Seminar: Environmental Crime, Policing & Social Control
Complexity and adaptation are defining features of social control in the era of a triple planetary crisis (climate change, biodiversity loss and pollution) and urgent calls to prevent global ecosystem collapse. The causes of these environmental crises are many and varied, but at their core are human activities and the social norms that reinforce our engagement with nature. Join us in this critical examination of our systems and mechanisms of social control and 'solutions' to the crisis, essential to mitigate future planetary harms to humans and non-humans.

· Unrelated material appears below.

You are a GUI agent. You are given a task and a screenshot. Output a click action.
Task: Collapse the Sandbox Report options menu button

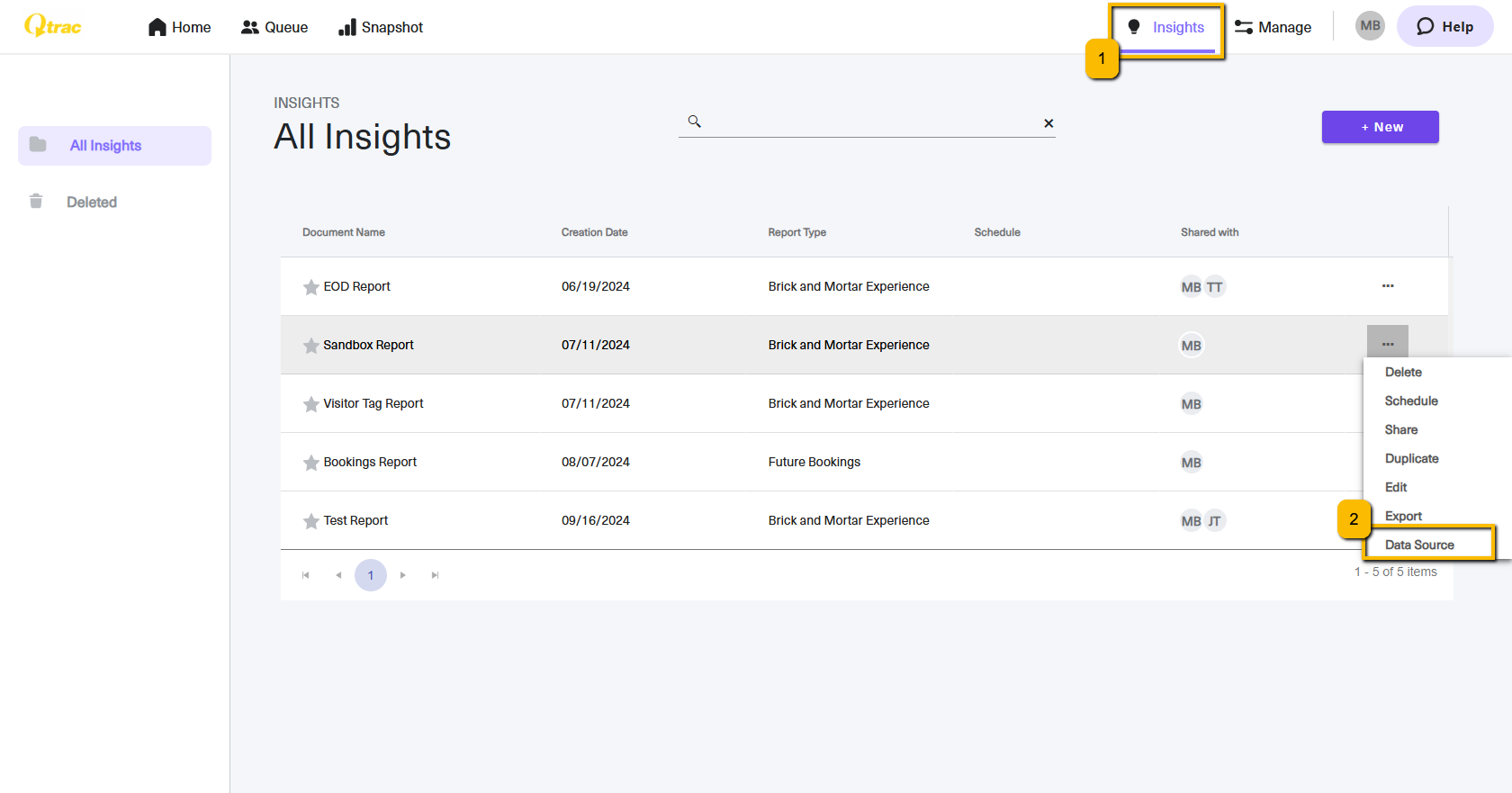pyautogui.click(x=1388, y=344)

Green criminology studies the harms against the environment and analyzes the underlying dynamics and drivers of those harms. Since 2012, green criminologists from around the world have organized a (bi)yearly seminar that focuses on different aspects of environmental crime, with the aim of driving green criminological scholarship further by bridging (sub)disciplinary boundaries, but also by bringing together junior and senior scholars as well as practitioners to learn from each other.
Building on those insights from green criminology, in combination with political ecology, geography, law and political economy, and conflict studies, this year’s seminar considers the complex nexus of environmental crime, social control, policing. We consider how the dynamics of social control provide new avenues for green criminology research and responses to environmental crises.
The event aims to foster an open and honest discussion on existing empirical and theoretical successes and challenges in green criminology, to strengthen our field of research. The program aims to achieve balance in terms of researcher gender and experience, representing scholars from different geographic areas, exploring a range of environmental crimes, and engaging with qualitative, quantitative, and mixed method research.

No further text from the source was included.